As an aside, for the first time, the RIBA Benchmarking Survey asked about the value of work in the Arctic or Antarctic. It’s pleasingly to see that RIBA practices are creating buildings in all parts of the world, even if polar work accounts for less than 1% of all overseas work. 

Flattening expenditure 

Turning to expenditure, for the first time since 2012, expenditure has flattened. 

By quite some way, staff are the largest cost category for practices. In 2020, 58% of total expenditure was for staff. From 2012 to 2019 total staff costs had been increasing each year but this too came to an end in 2020. Total staff costs are have fallen and the average payroll cost, across all practice sizes, has decreased by around 7%. The number of people has decreased too; there are just under 5% fewer staff than there were last year, with 42,000 employed now compared to 44,000 in 2019. 

There have also been falls in other areas of expenditure. Premises (6% of costs) and travel (2%) are reduced and look set for a downward trend throughout most of 2021. However, the broad basket of ‘other’ costs has pretty much eaten up the savings made in other areas. Notably, although accounting for a relatively small (just under 2%) portion of overall costs, the average expenditure on professional indemnity insurance has risen by 8%.

Dipping revenue 

And so to profits. In 2019 growing revenue and  expenditure saw profits flatlining. 2020 shows a slight dip in revenue and flat expenditure, so a small dip in profits. Total profit among chartered practices was £518 million in 2020, down a little from £528 million in 2019. In increasingly tough times, so far at least, profits have been holding up fairly well, and chartered practices are again proving their resilience. There is some unevenness here, however; the largest practices have increased their profits while medium and smaller practices have seen them fall back slightly. Overall, profits are around 13% of revenue.

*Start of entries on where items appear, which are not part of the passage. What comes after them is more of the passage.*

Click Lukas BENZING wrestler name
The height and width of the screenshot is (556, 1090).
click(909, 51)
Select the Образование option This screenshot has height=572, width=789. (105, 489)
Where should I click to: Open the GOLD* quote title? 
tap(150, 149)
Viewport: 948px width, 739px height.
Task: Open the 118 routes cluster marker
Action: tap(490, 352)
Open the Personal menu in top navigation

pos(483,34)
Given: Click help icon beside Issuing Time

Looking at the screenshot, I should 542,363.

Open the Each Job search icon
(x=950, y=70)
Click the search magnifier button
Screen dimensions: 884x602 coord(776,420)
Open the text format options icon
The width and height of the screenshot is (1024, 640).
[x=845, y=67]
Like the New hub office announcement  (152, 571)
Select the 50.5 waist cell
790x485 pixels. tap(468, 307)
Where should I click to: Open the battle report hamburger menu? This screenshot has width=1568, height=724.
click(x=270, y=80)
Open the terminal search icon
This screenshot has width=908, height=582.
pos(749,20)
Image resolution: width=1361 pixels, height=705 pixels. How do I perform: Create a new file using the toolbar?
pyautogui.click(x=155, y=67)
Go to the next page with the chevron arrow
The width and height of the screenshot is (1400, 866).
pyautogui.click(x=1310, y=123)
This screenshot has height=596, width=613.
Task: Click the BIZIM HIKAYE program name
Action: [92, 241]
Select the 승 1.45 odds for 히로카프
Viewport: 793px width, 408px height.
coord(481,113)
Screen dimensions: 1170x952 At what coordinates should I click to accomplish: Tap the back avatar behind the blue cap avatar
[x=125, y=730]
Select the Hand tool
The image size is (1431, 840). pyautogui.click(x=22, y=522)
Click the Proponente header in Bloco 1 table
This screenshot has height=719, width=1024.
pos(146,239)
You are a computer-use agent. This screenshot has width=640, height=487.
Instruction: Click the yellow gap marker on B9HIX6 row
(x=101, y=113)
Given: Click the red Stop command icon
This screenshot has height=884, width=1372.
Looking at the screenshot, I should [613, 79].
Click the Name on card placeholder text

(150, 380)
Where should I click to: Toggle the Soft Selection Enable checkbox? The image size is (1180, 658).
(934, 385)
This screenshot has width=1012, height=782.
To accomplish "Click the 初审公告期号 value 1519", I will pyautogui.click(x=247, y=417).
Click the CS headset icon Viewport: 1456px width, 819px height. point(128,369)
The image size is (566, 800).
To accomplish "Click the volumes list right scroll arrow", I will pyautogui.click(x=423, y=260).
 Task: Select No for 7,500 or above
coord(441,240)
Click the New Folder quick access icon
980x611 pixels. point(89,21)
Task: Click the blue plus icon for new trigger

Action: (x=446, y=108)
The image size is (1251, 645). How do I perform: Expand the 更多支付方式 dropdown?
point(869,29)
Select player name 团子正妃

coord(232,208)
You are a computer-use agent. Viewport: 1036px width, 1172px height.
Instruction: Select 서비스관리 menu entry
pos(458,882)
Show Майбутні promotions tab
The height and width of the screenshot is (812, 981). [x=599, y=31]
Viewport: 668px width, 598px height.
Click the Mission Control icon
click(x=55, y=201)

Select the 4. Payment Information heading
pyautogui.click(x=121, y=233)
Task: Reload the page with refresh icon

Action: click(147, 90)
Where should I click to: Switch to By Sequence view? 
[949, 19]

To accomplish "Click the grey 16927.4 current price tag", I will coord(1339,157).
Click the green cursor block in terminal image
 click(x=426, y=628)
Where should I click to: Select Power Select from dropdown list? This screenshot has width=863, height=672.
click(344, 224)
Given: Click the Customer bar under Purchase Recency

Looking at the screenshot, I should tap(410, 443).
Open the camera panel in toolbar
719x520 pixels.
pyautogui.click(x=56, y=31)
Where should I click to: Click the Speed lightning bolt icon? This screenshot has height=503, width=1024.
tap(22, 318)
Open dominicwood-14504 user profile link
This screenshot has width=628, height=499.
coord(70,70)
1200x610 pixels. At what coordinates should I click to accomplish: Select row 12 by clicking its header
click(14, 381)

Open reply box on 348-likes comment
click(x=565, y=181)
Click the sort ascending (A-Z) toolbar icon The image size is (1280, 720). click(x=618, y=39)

Remember though, benchmarking data takes us to May 2020. We’re likely to witness intense pressure on profits through 2020 and into 2021. 

The results mark the end of a sustained period of growth. Revenue has been holding up, but the challenges that chartered practices face already and over the coming months and years will be testing. The monthly RIBA Future Trends report will continue to give a snapshot of how architects feel about future work. For now, after a dramatic fall and recovery in confidence, architects remain positive. Next year’s benchmarking survey will give us the full picture of the damage ­Covid-19 has inflicted.

Thanks to those who spent the time completing the survey this year and to the Fees Bureau and MRM, our research partners.